United States Schumann, Liszt, and Wagner: Imogen Cooper (piano), Perelman Theater, Kimmel Center, Philadelphia, 10.5.2016. (BJ)
Schumann: Geistervariationen, WoO 24; Davidsbündlertänze, Op. 6
Liszt: from Années de Pèlerinage, Book II, Italie: Sposalizio, Il Penseroso, Canzonetta del Salvator Rosa, Sonetto 104 del Petrarca; La lugubre gondola I
Wagner: Elegie; from Tristan und Isolde: Prelude, arr. Zoltán Kocsis; Elegie; from Tristan und Isolde: Liebestod, arr. Liszt
Sometimes it is not the actual notes that make the most important impact in a performance. Under Imogen Cooper’s unfailingly skillful and sensitive hands, the notes in this stimulatingly programmed recital emerged beautiful enough in all conscience. But from the very beginning, with the darkly brooding Geistervariationen—the last piano work Schumann wrote, and one of the most rarely heard today—followed by the composer’s much earlier and contrastingly exhilarating Davidsbündlertänze, the most arresting aspect of her playing was the sense it aroused of her profoundly sympathetic understanding of Schumann’s no less profoundly complex personality. This was indeed Schumann (and Eusebius, and Florestan) as he so brilliantly—but in the end so sadly—lived and breathed.

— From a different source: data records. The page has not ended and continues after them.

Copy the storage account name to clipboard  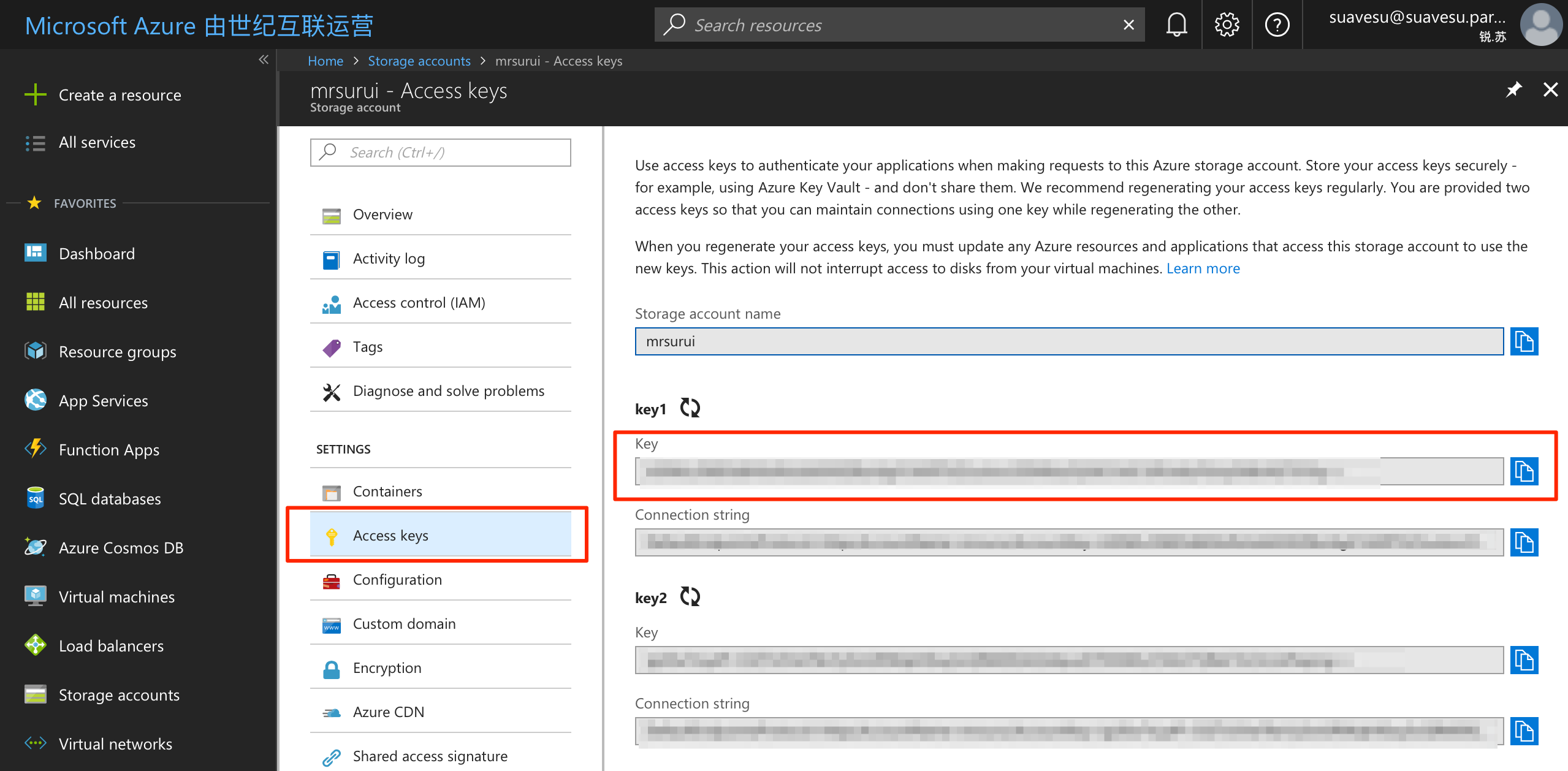(1524, 341)
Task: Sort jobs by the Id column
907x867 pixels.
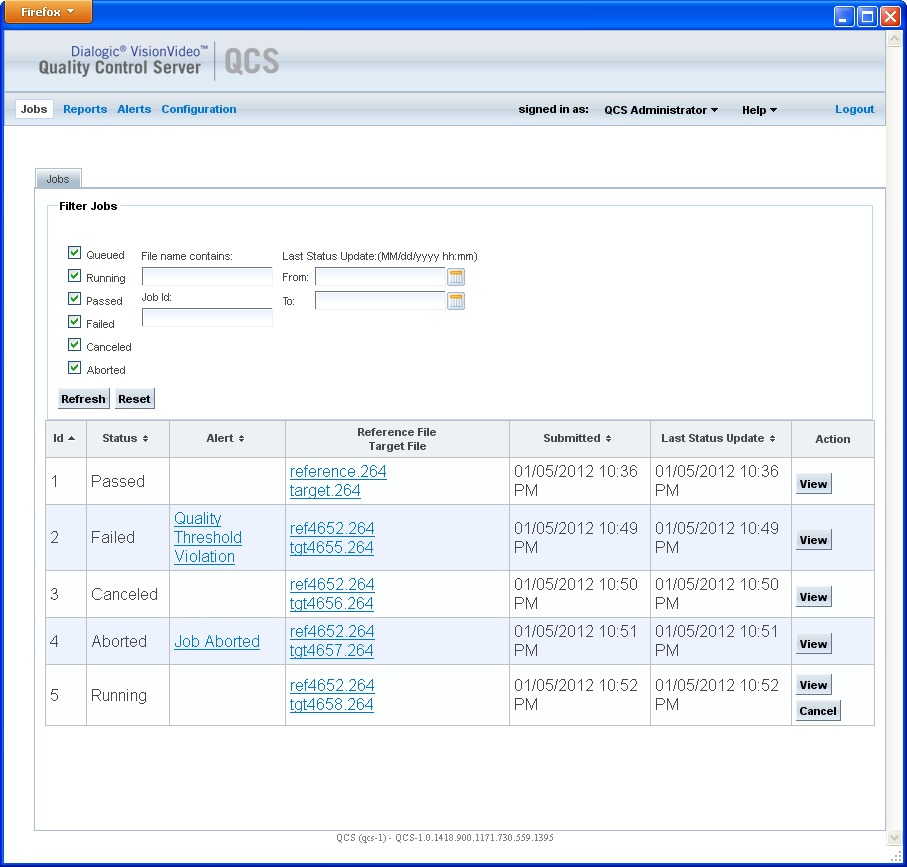Action: tap(64, 438)
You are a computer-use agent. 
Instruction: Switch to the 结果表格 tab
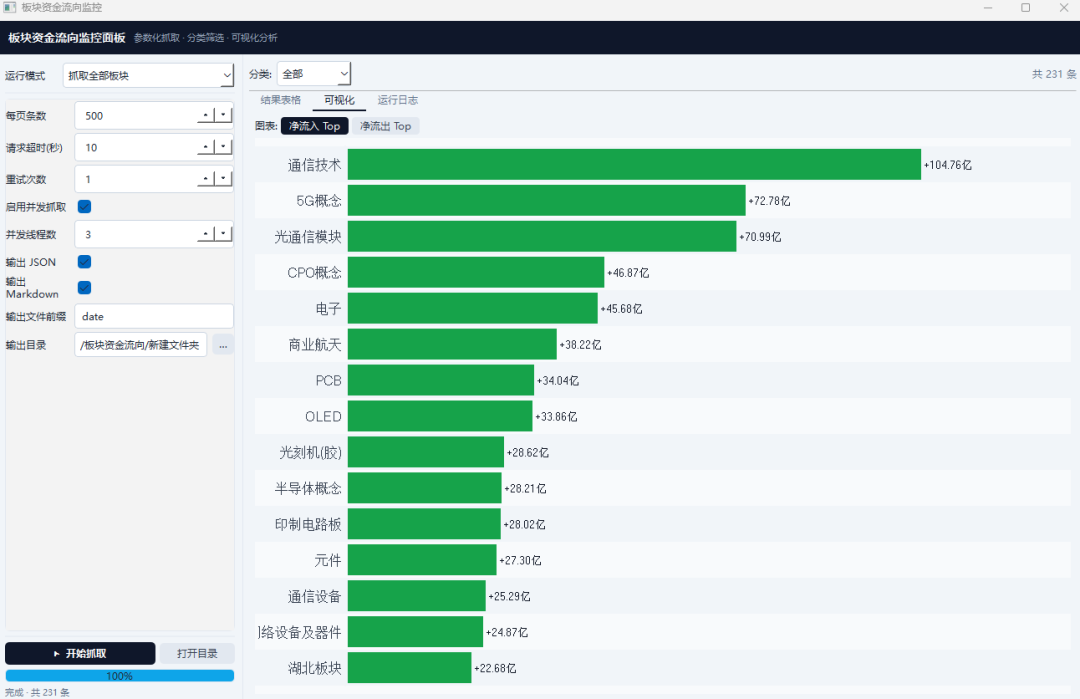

So it was equally striking that, with the first notes of Sposalizio after intermission—even though this piece might be thought not dissimilar in its meditative mood from Schumann’s quieter inspirations—the pianist instantly established the crucial difference between the introvert character of the one composer and the confidently outward-looking nature of the other, highlighting the latter in due course with the sheer panache of his Sonetto 104 del Petrarca. Yet Liszt was, if I may put it this way, only superficially superficial, as his eventual withdrawal from the flashy career of touring virtuoso made clear.
His highly innovative later works, which often border on atonality, plumb depths no less intensely personal than Schumann’s. Sandwiched between arrangements of the Tristan und Isolde Prelude and Liebestod, the searchingly introspective La lugubre gondola provided another fresh insight into the expressive and technical range of this endlessly fascinating composer. And the late Liszt’s still more exploratory Mephisto Waltz No. 4 was itself a brilliant choice as Ms. Cooper’s encore, for this elusively skittering piece cleared the air invigoratingly after the perfumed intensity of Wagner’s egocentric navel-gazing.
Through all of these juxtapositions, moreover, thanks to Ms. Cooper’s polished technique and keenly expressive humanity, musical values may have been matched but were never obscured by the illuminating psychological perceptions adumbrated in these brief comments.